== What to produce ==
Every line of the data must be copied exactly.

== Source data ==
'''
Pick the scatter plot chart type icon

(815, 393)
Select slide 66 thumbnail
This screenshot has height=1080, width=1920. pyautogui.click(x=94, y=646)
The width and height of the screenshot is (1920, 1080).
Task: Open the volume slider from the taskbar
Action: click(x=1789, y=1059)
'''
== Solved problem ==
Pick the scatter plot chart type icon

(815, 393)
Select slide 66 thumbnail
This screenshot has height=1080, width=1920. pyautogui.click(x=94, y=646)
The width and height of the screenshot is (1920, 1080).
Task: Open the volume slider from the taskbar
Action: click(x=1789, y=1059)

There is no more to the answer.